Josef StraussDie Soubrette, op.109 … Mit einer reizenden Polka vom Pepi eröffnet das aktuelle Neujahrskonzert. In der Zeit, als die Operette ihre Hochblüte feierte, verstand man unter einer Soubrette eine Tänzerin und Sängerin auf der Bühne. Zuvor stand der Begriff jedoch für ein kokettes Stubenmädchen, was auch das Titelblatt der Klavierausgabe von Josef Strauss‘ Polka verbildlicht. Möglicherweise wurde das Werk laut Aufzeichnungen des Komponisten am 8. August 1861 im Dommayer erstmals gespielt. Man geht davon aus, dass das Uraufführungsdatum der 6. August war, wo die Polka an einem Konzert im Volksgarten dem Publikum zum ersten Mal vorgeführt wurde. Obschon das Werk sich ordentlicher Beliebtheit erfreut haben dürfte, wurde es bald von anderen Novitäten verdrängt. Umso erfreulicher, lebt es hier neu auf.

Johann Strauss Jun.Kusswalzer, op.400 „Nur für Natur hegte sie Sympathie…“ Das bezaubernde Hauptthema ist Johann Strauss einmal plötzlich „durch den Schädel gefahren“, wie er sagte. Es war damals noch nicht geplant, dass die Melodie für seine neue Operette „Der lustige Krieg“ verwendet werden sollte (Uraufführung am 25. November 1881 im Theater an der Wien). Als aber der Bühnenstar Alexander Girardi als Ergänzung für seinen Part in der Operette ein Walzerlied verlangte, griff Strauss auf den Kusswalzer zurück und verarbeitete ihn zu einem Couplet. Die konzertante Uraufführung erlebte der Walzer beim Hofball am 10. Jänner 1882. Der Kusswalzer ist und bleibt einer der populärsten Strausswalzer, und ich erachte ihn als eine gute Wahl für das heurige Programm, zumal ja das Neujahrskonzert als eine Art Kuss aus Wien für die ganze Welt bezeichnet werden kann.

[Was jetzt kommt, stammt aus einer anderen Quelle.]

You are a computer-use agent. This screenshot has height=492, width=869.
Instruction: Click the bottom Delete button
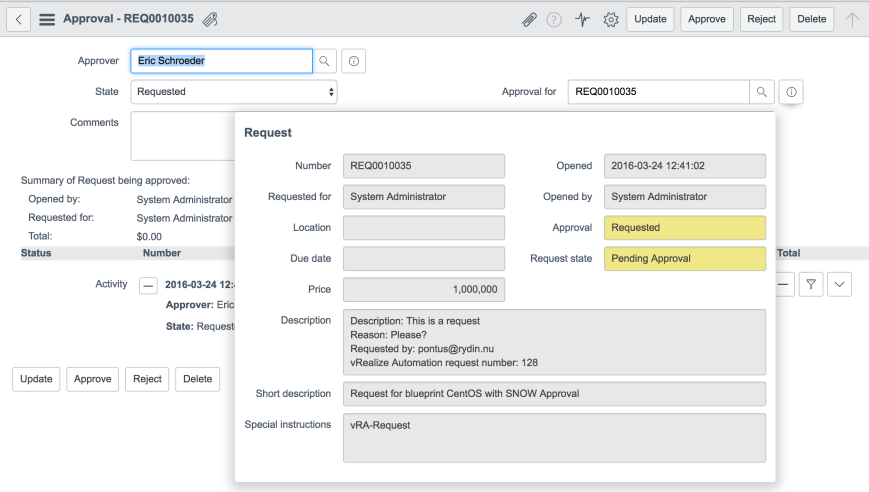click(x=198, y=379)
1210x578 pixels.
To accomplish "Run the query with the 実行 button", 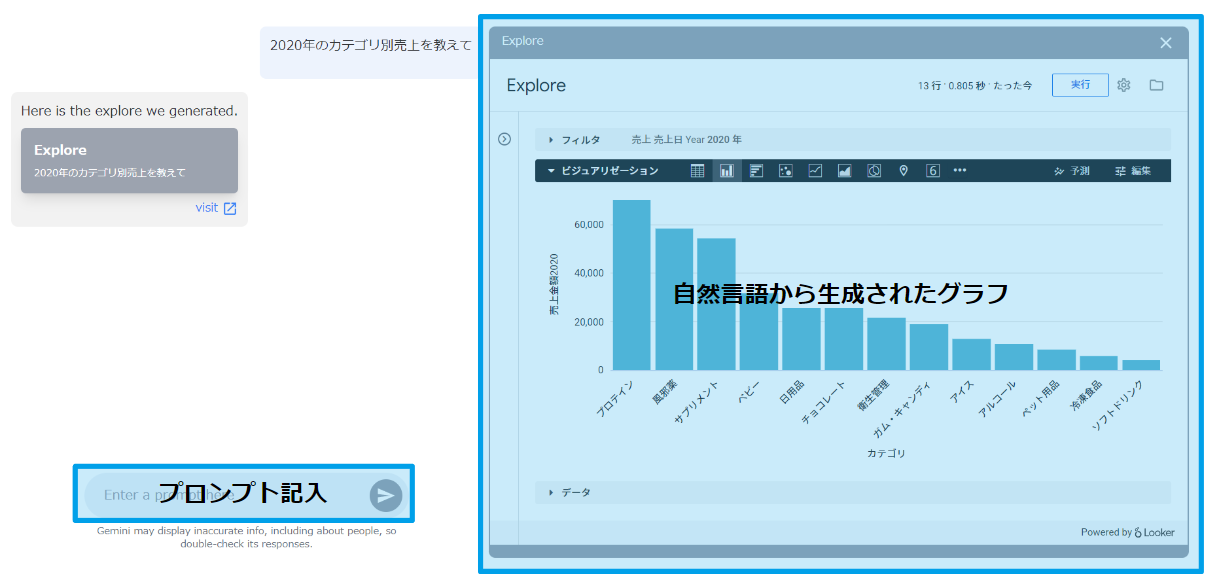I will (1079, 85).
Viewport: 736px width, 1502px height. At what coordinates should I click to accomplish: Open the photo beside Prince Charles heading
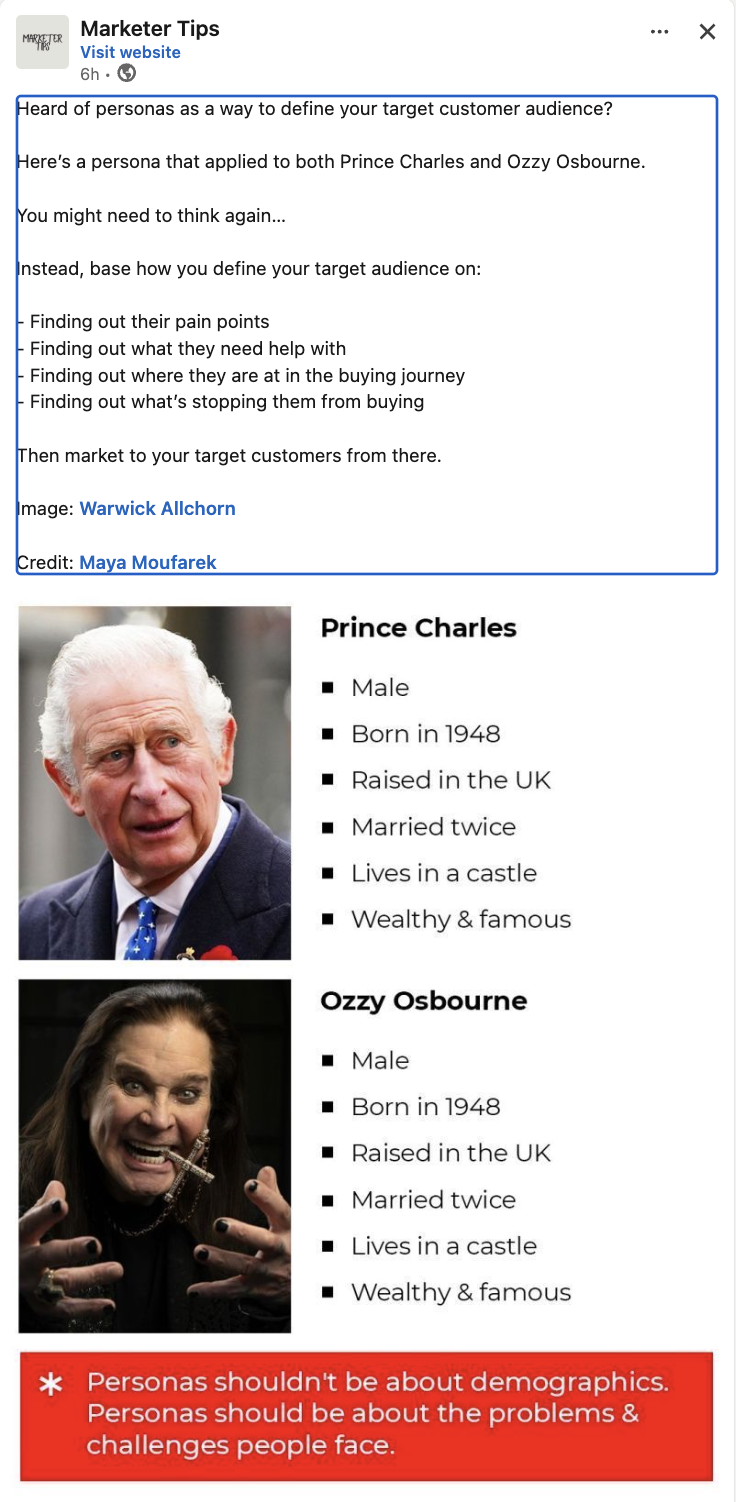point(155,782)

Josef StraussTheater-Quadrille, op.213 … Die Form der Quadrille wurde gerne benutzt, um Musikstücke zusammenzufassen, die von Aktualität waren. Sie liessen sich aneinanderreihen und in einem eigenständigen Werk arrangieren. Josef Strauss war ein Quadrillen-König. Gastierte ein Komponist in der Stadt oder wurde eine neue Oper uraufgeführt, war Josef sofort zur Stelle, griff die wichtigsten Melodien auf und schusterte sie flugs zu einer Quadrille zusammen, um dem Volk eine Art „Best Of“ zu präsentieren. Die Theater-Quadrille vereint Themen aus Bühnenwerken von Adolf Müller d.Ä., Giuseppe Verdi, Franz von Suppé, Peter Ludwig Hertel, Giacomo Meyerbeer, Julius Hopp und Jacques Offenbach. Die Uraufführung der Theater-Quadrille erfolgte am 12. Jänner 1867 im Dianasaal an einem Maskenball mit Motto „Les Comédiens“. Wiederholt wurde sie an der Carnevalsrevue von 10. März selben Jahres im Volksgarten.

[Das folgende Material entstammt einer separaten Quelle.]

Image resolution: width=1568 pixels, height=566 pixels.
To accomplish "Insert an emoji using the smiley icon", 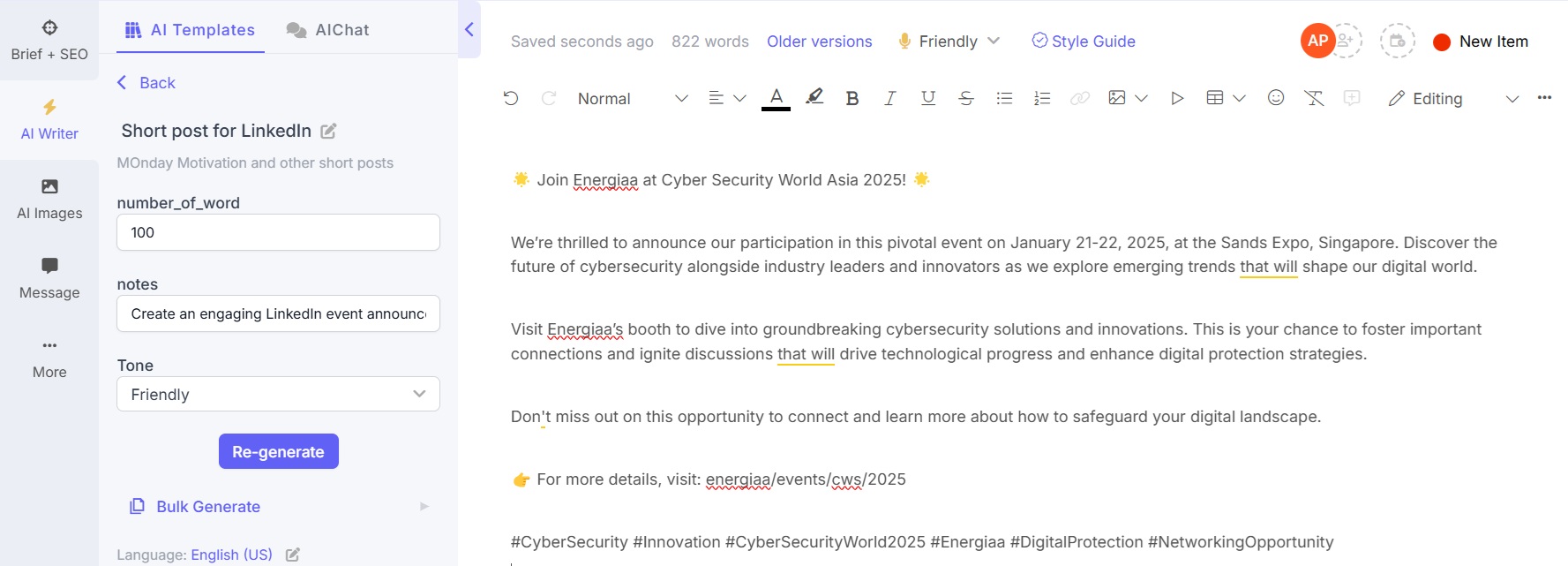I will pos(1276,98).
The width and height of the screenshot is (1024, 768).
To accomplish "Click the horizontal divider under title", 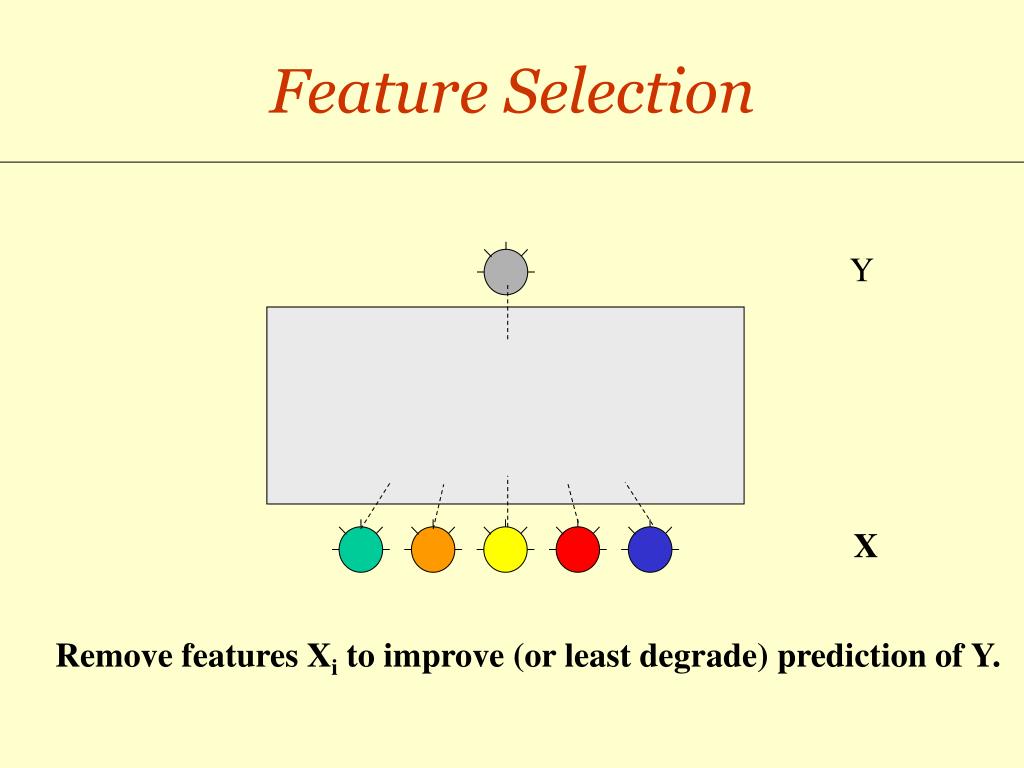I will [x=512, y=161].
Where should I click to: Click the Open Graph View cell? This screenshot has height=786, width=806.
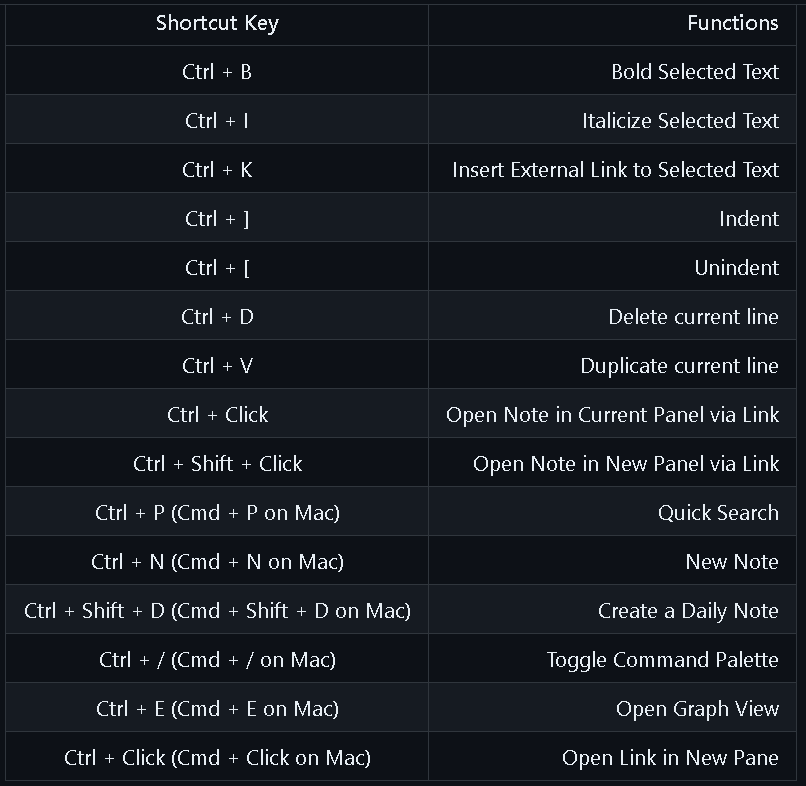click(612, 708)
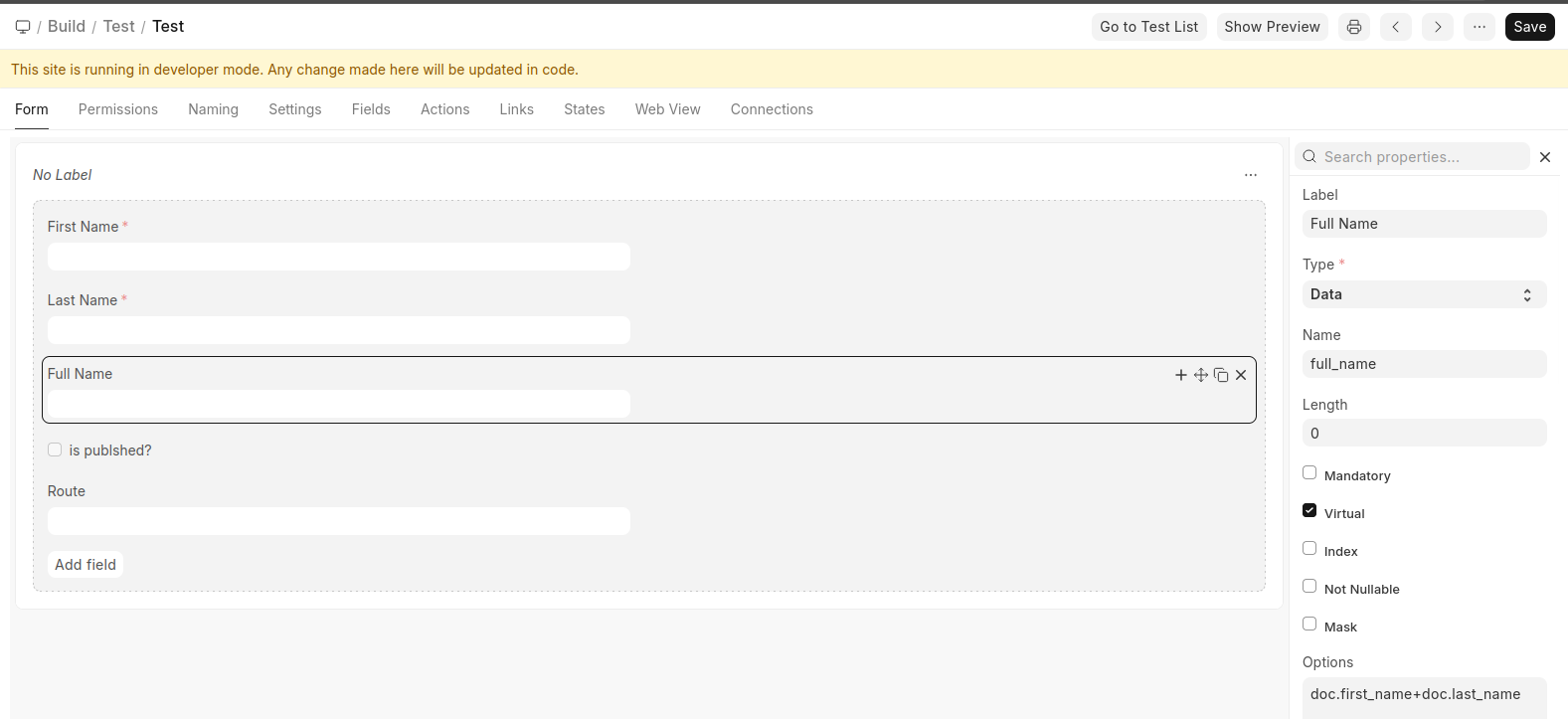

Johann Strauss Jun.Aus den Bergen, Walzer op.292 ... Sehr schön. Eine heute weitgehend unbekannte Komposition des Walzerkönigs. Entstanden ist der Walzer allerdings nicht in den Bergen, sondern während Strauss‘ Konzertaufenthalt im russischen Pawlowsk im Jahre 1864. Die Aufführung im Theater an der Wien erntete reichlich Lob. Dennoch verstaubte der Walzer danach bald in den Regalen. Die Wiener Philharmoniker servieren ihn der neuen Welt, entstaubt und frisch. Das freut mich.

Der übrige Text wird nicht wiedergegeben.